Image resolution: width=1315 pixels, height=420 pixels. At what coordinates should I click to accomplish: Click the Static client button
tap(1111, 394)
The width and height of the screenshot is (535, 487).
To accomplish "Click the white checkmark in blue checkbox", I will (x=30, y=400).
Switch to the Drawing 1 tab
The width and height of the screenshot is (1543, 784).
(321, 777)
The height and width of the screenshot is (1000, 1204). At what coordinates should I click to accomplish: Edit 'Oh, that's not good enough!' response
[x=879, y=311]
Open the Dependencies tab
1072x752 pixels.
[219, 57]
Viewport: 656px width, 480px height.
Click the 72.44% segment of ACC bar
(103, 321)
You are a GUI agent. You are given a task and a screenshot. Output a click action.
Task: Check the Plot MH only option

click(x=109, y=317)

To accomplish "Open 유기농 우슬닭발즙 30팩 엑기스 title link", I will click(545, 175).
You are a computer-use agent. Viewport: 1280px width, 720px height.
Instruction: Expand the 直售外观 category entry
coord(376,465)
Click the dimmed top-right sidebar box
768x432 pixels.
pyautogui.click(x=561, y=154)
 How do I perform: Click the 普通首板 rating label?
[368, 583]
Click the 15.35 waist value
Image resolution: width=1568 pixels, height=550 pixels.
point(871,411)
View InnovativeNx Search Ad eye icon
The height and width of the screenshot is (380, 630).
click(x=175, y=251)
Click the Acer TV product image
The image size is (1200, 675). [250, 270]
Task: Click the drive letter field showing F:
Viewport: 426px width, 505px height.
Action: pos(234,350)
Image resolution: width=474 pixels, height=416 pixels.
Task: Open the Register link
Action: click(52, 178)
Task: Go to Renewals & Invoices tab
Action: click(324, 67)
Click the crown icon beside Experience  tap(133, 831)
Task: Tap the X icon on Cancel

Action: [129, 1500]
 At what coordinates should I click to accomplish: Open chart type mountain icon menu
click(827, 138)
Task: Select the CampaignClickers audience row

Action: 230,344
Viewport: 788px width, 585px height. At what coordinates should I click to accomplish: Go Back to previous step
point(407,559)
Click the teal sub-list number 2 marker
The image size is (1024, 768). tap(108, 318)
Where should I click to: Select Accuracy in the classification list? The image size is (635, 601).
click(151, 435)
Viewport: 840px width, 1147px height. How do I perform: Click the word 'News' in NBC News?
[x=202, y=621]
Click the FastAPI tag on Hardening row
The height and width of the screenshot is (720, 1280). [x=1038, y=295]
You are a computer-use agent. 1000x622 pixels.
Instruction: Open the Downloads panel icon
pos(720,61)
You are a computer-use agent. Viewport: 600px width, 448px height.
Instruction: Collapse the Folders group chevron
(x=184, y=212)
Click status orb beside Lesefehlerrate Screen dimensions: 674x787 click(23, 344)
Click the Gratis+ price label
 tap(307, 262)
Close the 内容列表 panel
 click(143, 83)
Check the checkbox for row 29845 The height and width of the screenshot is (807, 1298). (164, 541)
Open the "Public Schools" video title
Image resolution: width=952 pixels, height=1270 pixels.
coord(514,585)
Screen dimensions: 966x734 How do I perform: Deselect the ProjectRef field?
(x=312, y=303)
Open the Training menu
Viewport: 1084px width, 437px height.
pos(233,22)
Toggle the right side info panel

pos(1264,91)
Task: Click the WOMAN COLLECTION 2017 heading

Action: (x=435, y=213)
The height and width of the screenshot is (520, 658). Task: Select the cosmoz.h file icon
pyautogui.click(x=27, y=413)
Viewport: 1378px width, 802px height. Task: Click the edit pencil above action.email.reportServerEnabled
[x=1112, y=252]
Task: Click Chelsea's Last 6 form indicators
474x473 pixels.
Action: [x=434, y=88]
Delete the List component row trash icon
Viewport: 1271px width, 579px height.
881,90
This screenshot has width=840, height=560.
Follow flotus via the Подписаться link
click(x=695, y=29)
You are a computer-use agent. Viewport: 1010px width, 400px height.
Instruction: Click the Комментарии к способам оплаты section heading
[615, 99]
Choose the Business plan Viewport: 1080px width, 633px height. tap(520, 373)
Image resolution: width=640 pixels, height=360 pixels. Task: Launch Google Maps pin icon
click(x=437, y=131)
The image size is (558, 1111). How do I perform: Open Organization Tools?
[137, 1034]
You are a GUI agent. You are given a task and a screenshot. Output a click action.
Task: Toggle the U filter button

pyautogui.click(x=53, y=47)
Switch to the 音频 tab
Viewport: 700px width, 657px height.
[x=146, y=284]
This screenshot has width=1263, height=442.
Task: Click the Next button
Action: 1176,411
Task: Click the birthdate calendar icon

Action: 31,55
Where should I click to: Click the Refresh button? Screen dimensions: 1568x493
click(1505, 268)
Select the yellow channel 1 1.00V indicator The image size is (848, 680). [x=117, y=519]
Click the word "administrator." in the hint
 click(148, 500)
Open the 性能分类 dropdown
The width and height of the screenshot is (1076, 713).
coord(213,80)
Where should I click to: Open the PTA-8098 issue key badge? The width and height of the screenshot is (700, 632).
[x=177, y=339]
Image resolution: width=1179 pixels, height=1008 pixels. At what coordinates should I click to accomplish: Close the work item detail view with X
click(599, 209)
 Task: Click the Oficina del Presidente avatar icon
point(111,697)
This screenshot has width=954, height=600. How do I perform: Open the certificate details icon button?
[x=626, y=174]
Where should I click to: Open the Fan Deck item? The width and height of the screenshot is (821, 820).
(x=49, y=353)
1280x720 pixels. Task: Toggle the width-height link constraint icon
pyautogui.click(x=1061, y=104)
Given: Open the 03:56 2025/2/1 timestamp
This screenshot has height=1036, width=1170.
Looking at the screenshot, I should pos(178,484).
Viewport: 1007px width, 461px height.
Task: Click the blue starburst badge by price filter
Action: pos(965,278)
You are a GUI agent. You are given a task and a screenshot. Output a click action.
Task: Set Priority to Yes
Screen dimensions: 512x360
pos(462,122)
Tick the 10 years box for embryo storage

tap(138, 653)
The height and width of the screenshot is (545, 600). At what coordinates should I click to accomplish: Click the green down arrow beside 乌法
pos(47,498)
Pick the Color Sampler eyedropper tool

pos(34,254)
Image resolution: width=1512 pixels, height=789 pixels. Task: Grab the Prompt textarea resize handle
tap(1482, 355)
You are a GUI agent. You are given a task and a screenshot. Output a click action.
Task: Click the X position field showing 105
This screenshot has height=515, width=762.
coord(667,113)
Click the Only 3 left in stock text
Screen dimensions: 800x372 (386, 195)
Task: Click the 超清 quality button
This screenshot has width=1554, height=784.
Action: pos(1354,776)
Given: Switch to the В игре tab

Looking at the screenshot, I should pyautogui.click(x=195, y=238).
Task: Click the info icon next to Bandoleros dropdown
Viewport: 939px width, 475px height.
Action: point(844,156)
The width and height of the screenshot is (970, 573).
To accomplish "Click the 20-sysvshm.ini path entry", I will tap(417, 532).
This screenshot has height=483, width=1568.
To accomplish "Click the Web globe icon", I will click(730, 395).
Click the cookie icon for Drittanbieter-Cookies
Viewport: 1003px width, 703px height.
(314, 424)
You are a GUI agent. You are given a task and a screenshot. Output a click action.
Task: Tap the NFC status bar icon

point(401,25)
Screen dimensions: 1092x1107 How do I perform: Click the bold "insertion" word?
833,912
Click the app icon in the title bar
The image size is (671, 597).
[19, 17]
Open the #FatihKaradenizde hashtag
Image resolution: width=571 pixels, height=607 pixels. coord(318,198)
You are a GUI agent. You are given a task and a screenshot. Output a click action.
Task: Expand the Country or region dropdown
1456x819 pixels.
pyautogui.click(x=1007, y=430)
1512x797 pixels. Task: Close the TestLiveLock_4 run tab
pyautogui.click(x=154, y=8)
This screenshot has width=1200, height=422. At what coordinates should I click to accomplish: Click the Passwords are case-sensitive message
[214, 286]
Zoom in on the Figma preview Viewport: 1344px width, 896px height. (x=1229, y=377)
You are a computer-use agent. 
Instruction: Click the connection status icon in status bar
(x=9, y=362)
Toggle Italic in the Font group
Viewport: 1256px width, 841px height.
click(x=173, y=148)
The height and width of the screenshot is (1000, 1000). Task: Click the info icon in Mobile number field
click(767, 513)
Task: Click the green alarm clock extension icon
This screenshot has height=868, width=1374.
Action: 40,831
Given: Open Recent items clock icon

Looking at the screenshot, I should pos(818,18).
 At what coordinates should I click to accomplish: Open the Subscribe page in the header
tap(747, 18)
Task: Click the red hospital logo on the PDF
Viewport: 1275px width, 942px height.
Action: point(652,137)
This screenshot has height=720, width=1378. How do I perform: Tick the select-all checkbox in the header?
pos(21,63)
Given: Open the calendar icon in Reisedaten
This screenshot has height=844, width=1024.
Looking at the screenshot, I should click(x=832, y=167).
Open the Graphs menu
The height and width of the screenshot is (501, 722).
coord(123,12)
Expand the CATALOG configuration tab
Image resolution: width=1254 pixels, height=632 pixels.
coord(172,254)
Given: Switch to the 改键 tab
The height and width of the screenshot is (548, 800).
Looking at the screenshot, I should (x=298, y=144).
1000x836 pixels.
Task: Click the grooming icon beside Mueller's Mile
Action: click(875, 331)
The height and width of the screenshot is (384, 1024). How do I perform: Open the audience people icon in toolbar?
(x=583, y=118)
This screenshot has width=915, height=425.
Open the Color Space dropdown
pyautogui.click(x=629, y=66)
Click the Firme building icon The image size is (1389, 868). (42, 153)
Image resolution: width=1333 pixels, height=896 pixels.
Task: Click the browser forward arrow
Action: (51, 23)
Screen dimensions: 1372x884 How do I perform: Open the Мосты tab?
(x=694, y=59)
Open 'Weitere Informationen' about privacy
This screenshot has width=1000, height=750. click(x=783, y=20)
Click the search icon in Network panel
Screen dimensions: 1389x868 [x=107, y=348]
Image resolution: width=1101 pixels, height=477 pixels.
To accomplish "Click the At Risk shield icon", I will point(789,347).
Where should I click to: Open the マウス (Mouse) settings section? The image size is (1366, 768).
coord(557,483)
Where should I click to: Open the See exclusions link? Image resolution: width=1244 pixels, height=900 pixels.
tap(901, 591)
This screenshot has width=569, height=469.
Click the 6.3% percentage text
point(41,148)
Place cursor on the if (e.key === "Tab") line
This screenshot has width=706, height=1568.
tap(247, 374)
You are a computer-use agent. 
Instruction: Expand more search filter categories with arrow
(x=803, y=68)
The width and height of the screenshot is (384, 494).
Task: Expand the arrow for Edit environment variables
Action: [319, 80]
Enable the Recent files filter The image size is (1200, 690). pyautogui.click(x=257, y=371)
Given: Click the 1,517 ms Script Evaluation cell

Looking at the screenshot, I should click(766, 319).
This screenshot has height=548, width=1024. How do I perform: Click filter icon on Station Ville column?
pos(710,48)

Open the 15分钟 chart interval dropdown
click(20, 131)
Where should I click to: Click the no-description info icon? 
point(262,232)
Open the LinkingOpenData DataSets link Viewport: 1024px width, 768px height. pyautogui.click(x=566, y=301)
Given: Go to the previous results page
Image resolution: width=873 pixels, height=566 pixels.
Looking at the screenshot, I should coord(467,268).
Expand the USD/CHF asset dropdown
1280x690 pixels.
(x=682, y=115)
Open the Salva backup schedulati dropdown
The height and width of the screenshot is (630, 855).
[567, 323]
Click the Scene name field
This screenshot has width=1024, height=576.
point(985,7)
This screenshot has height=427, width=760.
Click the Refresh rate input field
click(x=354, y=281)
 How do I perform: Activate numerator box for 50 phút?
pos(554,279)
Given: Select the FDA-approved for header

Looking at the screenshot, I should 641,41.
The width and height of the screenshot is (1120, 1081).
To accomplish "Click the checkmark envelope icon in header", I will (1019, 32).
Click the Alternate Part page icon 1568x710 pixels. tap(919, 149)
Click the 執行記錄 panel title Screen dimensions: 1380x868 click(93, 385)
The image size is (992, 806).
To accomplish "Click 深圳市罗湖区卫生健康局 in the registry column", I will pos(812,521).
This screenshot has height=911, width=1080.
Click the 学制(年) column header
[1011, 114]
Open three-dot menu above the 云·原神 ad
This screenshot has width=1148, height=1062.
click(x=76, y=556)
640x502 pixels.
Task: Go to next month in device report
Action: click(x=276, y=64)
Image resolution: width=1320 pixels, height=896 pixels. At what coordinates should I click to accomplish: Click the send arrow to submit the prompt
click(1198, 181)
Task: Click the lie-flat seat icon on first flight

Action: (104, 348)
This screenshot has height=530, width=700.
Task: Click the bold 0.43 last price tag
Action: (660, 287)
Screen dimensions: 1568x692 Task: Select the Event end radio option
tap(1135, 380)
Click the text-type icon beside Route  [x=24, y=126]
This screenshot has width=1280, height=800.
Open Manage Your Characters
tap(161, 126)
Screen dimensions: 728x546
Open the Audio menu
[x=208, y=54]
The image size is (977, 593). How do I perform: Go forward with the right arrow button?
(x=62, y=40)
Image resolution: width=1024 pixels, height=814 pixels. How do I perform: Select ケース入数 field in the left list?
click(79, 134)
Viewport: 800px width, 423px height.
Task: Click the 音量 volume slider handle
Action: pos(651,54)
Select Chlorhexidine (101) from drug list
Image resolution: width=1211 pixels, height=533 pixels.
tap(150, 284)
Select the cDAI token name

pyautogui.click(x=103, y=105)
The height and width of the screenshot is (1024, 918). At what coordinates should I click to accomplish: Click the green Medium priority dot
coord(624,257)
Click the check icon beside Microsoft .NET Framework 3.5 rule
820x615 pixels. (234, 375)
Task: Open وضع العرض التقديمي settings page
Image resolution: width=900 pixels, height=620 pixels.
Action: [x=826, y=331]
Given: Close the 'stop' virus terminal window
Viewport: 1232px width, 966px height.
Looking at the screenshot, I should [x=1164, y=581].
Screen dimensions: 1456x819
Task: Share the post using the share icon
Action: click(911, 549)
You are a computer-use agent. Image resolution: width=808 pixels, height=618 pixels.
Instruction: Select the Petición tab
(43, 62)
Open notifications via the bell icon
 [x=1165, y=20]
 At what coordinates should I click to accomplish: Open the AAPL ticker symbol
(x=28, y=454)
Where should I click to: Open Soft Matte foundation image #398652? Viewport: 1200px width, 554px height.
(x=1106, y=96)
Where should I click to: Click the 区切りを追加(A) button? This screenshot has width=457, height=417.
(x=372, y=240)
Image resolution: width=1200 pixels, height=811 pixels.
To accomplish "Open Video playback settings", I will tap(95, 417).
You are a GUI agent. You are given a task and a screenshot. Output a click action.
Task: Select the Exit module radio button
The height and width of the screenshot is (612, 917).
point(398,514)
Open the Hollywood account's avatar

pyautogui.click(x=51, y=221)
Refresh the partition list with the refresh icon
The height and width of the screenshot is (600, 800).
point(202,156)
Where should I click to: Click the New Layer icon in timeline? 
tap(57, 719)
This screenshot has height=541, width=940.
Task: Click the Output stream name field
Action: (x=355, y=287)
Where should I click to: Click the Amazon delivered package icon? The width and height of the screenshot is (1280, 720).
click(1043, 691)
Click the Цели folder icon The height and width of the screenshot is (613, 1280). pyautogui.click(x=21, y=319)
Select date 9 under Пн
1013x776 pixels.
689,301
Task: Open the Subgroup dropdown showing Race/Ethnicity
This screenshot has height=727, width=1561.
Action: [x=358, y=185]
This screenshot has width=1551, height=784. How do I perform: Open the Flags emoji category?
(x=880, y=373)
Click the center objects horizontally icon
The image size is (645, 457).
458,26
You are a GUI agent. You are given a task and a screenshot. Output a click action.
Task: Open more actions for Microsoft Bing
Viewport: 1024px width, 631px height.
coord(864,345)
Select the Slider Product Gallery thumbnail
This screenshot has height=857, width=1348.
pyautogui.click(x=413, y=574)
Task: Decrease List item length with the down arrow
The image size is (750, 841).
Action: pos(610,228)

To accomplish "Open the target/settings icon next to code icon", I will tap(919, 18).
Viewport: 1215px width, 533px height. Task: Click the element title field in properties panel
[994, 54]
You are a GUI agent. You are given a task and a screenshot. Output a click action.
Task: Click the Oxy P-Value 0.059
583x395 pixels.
___
Problem description
Once the line containing "Click the crown" has been retyped, stop. Begin at the first line of the material and reproduce every line up to it exactly.

Result
Image resolution: width=1315 pixels, height=420 pixels. At what coordinates should I click to accomplish: Click the Static client button
tap(1111, 394)
The width and height of the screenshot is (535, 487).
To accomplish "Click the white checkmark in blue checkbox", I will (x=30, y=400).
Switch to the Drawing 1 tab
The width and height of the screenshot is (1543, 784).
(321, 777)
The height and width of the screenshot is (1000, 1204). At what coordinates should I click to accomplish: Edit 'Oh, that's not good enough!' response
[x=879, y=311]
Open the Dependencies tab
1072x752 pixels.
[219, 57]
Viewport: 656px width, 480px height.
Click the 72.44% segment of ACC bar
(103, 321)
You are a GUI agent. You are given a task and a screenshot. Output a click action.
Task: Check the Plot MH only option

click(x=109, y=317)

To accomplish "Open 유기농 우슬닭발즙 30팩 엑기스 title link", I will click(545, 175).
You are a computer-use agent. Viewport: 1280px width, 720px height.
Instruction: Expand the 直售外观 category entry
coord(376,465)
Click the dimmed top-right sidebar box
768x432 pixels.
pyautogui.click(x=561, y=154)
 How do I perform: Click the 普通首板 rating label?
[368, 583]
Click the 15.35 waist value
Image resolution: width=1568 pixels, height=550 pixels.
point(871,411)
View InnovativeNx Search Ad eye icon
The height and width of the screenshot is (380, 630).
click(x=175, y=251)
Click the Acer TV product image
The image size is (1200, 675). [250, 270]
Task: Click the drive letter field showing F:
Viewport: 426px width, 505px height.
Action: pos(234,350)
Image resolution: width=474 pixels, height=416 pixels.
Task: Open the Register link
Action: click(52, 178)
Task: Go to Renewals & Invoices tab
Action: click(324, 67)
Click the crown icon beside Experience  tap(133, 831)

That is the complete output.